## Exercise description
The answer must consist of each line below that contains the word "formatting", copied in full.

───── Data listing ─────

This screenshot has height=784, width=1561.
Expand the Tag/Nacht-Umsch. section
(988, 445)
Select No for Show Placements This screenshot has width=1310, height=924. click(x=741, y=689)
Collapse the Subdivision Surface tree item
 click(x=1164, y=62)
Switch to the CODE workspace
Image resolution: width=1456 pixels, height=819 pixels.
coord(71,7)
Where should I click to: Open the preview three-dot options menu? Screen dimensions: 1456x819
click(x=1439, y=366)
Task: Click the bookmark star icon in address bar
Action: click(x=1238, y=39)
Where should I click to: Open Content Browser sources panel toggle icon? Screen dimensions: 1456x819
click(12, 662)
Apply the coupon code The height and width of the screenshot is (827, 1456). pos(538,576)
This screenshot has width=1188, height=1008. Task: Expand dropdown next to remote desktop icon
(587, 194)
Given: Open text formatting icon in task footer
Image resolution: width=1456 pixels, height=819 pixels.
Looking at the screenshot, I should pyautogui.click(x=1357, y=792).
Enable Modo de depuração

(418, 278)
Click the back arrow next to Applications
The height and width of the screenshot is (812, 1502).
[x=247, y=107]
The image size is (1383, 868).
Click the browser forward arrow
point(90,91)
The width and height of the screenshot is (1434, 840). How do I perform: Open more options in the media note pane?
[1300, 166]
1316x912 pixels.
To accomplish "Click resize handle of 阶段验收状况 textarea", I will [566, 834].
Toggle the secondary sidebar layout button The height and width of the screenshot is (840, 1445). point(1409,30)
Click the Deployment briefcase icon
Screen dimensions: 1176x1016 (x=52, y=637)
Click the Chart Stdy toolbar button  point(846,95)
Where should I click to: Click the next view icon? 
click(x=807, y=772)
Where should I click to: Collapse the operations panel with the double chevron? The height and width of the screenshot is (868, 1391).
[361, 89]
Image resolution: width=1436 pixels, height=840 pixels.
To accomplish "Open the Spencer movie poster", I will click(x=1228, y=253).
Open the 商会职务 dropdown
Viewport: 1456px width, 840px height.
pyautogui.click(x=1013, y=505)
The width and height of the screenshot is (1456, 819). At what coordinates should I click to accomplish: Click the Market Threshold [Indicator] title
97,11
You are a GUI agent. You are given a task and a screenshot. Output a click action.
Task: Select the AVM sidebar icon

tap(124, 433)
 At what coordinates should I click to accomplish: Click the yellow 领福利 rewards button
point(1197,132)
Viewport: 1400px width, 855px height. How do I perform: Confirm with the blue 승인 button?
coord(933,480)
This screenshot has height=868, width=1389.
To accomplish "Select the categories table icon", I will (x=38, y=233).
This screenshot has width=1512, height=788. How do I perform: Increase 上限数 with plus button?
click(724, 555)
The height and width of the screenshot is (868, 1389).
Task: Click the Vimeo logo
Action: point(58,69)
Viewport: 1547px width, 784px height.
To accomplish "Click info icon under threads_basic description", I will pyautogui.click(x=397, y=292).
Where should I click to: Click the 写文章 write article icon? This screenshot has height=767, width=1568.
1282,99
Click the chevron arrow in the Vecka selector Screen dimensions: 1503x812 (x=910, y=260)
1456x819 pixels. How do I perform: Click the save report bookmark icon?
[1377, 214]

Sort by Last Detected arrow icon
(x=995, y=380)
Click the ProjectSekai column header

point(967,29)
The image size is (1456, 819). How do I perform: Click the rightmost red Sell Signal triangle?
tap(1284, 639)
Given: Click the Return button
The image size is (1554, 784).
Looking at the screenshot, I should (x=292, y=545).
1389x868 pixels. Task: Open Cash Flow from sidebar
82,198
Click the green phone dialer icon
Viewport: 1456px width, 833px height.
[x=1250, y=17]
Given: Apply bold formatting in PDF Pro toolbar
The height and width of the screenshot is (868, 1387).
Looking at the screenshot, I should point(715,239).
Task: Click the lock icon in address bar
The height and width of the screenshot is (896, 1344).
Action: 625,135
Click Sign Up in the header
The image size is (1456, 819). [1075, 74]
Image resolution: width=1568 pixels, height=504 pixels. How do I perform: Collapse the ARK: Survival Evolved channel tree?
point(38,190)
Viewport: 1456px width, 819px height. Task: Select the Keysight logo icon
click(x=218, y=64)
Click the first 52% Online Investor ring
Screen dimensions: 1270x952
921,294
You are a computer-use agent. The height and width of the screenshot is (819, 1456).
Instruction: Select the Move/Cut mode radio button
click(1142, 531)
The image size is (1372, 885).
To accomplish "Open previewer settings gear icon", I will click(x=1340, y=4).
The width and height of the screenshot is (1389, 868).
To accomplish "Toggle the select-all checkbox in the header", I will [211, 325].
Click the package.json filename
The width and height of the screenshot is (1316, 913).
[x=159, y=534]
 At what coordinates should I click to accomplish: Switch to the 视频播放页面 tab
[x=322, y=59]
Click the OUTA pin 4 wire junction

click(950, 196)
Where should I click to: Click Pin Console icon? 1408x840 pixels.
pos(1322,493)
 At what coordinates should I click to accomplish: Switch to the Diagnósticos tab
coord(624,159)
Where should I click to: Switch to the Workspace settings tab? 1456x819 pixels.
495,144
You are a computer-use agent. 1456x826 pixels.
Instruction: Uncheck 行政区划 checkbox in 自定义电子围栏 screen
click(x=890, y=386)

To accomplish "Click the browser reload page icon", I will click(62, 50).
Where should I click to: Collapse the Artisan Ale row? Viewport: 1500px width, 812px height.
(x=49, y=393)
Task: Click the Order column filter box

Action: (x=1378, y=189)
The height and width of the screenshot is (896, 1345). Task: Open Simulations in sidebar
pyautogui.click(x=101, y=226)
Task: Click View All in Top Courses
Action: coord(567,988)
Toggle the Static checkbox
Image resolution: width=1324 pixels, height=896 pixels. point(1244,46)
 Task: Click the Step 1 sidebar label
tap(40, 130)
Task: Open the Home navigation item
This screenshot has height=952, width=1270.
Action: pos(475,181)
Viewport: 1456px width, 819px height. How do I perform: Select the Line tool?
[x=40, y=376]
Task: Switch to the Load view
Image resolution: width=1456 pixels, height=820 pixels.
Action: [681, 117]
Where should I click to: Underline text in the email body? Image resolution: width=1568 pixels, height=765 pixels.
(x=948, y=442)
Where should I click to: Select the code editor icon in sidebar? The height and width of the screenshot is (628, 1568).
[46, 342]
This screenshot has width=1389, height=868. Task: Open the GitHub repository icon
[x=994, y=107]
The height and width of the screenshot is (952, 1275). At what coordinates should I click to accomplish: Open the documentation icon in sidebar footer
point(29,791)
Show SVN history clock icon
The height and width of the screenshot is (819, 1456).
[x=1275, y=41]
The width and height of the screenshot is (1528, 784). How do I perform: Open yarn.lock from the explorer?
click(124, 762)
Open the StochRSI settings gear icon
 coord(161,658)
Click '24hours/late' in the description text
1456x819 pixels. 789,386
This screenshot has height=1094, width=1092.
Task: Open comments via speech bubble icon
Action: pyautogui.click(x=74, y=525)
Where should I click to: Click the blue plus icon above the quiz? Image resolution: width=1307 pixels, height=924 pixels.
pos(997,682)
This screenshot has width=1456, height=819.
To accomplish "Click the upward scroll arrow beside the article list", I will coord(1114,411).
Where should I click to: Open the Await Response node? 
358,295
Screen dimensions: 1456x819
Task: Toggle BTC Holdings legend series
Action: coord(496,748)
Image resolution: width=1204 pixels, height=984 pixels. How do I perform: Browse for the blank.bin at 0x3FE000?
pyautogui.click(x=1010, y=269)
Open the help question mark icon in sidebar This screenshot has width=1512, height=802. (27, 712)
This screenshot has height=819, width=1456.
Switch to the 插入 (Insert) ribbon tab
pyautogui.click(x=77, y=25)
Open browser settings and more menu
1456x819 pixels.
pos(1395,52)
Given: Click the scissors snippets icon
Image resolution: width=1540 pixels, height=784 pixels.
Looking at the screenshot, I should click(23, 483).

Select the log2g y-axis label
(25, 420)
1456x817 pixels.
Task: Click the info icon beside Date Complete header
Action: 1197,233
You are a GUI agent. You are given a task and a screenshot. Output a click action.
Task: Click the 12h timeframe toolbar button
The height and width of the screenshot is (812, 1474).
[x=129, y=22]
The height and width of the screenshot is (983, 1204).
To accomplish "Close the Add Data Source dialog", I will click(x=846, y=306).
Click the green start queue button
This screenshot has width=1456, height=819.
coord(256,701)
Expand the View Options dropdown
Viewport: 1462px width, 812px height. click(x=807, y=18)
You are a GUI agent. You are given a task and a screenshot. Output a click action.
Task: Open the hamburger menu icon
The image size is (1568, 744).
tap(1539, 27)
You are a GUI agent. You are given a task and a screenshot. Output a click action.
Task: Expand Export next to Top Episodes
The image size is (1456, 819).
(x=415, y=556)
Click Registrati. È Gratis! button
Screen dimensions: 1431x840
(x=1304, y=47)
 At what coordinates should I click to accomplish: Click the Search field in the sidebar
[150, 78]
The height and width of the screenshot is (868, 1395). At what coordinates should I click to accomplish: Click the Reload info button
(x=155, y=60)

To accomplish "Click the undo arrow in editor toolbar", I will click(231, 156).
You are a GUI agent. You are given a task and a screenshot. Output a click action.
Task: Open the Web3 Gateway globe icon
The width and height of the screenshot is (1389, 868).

─────

## Answer to this problem
Given: Open text formatting icon in task footer
Given: Apply bold formatting in PDF Pro toolbar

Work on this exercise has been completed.